Quant à la dimension littéraire, elle est intéressante : quand on étudie les textes, on s'aperçoit que Voltaire, pour toucher ses lecteurs, a utilisé certains procédés du style dit "larmoyant", alors en vogue dans le théâtre. Ces emprunts, que l'on retrouvera plus tard dans les textes écrits par Beaumarchais à l'occasion de ses procès, ont été très bien étudiés par Sarah Maza dans Vies privées, affaires publiques : les causes célèbres de la France prérévolutionnaire (Fayard, 1997).
Deux siècles et demi plus tard, ces textes de Voltaire sur l'affaire Calas vous paraissent-ils encore d'actualité ?
Je vous ai dit tout à l'heure qu'il ne fallait pas pousser trop loin les analogies avec l'affaire Dreyfus.

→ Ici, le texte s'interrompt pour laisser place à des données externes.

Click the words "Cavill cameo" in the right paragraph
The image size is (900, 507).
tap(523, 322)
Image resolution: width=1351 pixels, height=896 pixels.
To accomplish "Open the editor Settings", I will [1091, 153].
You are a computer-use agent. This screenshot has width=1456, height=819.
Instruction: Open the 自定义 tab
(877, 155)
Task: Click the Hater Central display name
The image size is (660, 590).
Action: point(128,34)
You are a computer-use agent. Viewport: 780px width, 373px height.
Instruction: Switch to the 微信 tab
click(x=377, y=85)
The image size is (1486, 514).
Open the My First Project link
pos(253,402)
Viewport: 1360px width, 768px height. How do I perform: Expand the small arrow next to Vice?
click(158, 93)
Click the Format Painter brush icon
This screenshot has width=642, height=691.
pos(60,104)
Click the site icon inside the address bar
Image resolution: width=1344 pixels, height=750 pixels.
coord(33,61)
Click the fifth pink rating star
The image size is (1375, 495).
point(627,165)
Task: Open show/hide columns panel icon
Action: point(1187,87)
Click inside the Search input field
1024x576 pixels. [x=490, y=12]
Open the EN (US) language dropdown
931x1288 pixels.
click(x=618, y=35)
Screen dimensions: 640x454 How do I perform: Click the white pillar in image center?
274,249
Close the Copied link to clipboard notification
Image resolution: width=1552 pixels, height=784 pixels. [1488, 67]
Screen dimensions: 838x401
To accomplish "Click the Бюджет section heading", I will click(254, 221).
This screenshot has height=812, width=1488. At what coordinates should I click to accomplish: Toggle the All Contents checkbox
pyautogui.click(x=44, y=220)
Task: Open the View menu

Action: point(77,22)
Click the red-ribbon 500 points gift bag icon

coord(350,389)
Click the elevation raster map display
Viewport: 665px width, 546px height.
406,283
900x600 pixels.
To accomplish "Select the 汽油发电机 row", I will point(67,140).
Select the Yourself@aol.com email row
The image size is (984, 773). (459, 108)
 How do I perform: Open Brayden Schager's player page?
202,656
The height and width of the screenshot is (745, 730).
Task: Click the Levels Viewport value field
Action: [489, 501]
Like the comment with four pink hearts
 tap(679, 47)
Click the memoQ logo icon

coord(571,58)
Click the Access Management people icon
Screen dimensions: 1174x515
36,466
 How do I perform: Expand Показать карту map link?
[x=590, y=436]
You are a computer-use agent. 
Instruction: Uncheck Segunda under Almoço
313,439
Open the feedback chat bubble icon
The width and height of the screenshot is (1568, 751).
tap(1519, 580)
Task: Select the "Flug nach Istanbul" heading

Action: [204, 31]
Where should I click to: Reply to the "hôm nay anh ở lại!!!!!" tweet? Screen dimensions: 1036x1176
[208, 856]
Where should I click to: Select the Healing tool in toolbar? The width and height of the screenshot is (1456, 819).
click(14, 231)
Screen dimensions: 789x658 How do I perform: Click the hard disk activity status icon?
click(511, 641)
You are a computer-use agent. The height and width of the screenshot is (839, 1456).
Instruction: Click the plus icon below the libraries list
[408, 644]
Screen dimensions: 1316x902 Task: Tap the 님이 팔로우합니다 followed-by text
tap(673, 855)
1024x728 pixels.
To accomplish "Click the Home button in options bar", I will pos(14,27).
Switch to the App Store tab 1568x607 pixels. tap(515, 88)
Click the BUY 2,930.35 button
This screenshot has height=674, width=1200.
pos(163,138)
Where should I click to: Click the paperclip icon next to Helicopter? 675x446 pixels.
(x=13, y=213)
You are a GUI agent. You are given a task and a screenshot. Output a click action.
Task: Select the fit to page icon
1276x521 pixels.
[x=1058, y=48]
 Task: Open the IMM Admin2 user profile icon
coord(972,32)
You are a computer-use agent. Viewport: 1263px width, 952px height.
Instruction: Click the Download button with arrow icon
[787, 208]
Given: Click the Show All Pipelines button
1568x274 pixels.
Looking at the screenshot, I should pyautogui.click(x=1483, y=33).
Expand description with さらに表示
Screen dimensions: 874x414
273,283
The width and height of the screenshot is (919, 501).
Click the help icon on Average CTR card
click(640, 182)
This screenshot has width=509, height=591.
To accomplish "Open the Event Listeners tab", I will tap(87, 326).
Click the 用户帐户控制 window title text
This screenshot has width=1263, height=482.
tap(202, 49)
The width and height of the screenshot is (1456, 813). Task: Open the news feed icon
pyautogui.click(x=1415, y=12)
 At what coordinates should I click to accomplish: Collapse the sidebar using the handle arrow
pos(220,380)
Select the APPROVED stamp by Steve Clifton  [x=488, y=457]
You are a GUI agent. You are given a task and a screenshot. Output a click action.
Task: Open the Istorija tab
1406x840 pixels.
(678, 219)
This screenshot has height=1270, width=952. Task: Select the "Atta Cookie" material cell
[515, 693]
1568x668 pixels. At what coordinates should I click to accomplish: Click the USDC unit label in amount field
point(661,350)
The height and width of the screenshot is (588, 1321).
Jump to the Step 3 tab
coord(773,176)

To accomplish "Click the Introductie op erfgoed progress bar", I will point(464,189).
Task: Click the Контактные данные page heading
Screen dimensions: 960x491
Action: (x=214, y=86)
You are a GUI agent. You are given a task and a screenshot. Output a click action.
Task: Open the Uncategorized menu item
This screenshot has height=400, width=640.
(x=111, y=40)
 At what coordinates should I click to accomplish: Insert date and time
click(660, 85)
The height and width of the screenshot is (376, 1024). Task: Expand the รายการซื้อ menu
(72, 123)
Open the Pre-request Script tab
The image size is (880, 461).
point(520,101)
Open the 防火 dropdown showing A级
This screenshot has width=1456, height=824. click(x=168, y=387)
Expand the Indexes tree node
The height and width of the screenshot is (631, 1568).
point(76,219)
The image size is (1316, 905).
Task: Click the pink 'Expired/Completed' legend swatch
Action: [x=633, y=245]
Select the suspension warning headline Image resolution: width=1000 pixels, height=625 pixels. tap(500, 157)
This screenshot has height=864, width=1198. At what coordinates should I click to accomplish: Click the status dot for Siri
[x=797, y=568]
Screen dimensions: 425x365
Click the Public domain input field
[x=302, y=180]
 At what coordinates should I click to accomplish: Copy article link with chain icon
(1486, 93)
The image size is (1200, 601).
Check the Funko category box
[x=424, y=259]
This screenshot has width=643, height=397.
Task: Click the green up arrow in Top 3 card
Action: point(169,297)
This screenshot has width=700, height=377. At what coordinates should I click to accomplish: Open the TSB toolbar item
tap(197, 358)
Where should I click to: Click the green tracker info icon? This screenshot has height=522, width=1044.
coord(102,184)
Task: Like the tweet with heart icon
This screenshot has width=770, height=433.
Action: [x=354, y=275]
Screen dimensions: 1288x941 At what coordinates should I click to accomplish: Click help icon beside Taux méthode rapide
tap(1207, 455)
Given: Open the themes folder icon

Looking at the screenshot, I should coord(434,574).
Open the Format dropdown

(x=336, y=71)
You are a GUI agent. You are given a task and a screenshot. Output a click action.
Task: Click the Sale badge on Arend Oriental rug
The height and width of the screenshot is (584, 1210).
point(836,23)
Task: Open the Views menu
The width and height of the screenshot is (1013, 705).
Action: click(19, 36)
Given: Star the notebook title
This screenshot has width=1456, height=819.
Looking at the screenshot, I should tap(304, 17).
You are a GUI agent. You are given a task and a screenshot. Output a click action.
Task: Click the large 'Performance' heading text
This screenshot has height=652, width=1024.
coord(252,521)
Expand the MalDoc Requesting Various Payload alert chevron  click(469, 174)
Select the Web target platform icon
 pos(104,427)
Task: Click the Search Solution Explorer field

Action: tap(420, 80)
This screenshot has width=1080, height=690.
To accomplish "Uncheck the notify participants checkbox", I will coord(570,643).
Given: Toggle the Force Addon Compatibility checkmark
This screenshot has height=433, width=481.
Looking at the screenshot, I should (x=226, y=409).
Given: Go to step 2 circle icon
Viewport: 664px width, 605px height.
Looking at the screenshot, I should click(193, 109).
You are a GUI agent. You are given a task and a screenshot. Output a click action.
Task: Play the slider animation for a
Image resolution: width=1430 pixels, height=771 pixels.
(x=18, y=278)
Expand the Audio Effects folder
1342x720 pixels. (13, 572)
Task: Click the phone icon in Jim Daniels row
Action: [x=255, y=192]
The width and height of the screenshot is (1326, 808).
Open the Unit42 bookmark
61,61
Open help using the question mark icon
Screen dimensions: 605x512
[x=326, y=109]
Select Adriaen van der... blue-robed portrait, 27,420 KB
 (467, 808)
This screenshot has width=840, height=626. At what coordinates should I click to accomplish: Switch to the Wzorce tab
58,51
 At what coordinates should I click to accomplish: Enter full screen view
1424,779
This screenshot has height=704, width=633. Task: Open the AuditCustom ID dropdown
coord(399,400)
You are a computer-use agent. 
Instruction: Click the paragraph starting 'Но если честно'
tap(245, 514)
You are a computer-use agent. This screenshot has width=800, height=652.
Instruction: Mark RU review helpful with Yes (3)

Toutefois, je vous dirai aussi que c'est parce que Sartre avait fait de Voltaire l'ancêtre de Zola que j'ai commencé à m'intéresser au XVIIIe siècle dans les années 1950. Pendant la guerre d'Algérie, c'était très important pour des jeunes gens de ma génération - je suis né en 1937 - de pouvoir montrer à ceux qui nous appelaient "l'anti-France" qu'il y avait eu, dans ce pays, des hommes comme Voltaire ayant eu le courage de s'élever contre la torture. Voltaire, comme l'ensemble des philosophes des Lumières, fut d'abord pour nous un garant culturel de nos engagements.
Plus tard, les choses ont évolué : quand on travaille en détail sur la pensée des Lumières, on s'aperçoit que les choses sont plus complexes, qu'il y a des contradictions, des zones d'ombre - j'évoquais tout à l'heure l'antisémitisme... -, et cette dimension militante de mon attachement au XVIIIe siècle s'est estompée.
Et puis, dans les vingt dernières années, mon regard a de nouveau évolué. Quand je vois qu'on profane des cimetières juifs ou musulmans, qu'il y a des pays où on lapide des femmes pour adultère, où on coupe la main des voleurs, où on exécute des gens en place publique, alors je repense à Voltaire, aux pages superbes du Traité sur la tolérance, en me disant, avec la chair de poule, qu'elles n'ont malheureusement rien perdu de leur force ni de leur pertinence.
Jean Marie Goulemot est historien.
Dernier ouvrage de Jean Marie Goulemot paru : Pour l'amour de Staline. La face oubliée du communisme français (CNRS éd., 378 p., 10 €).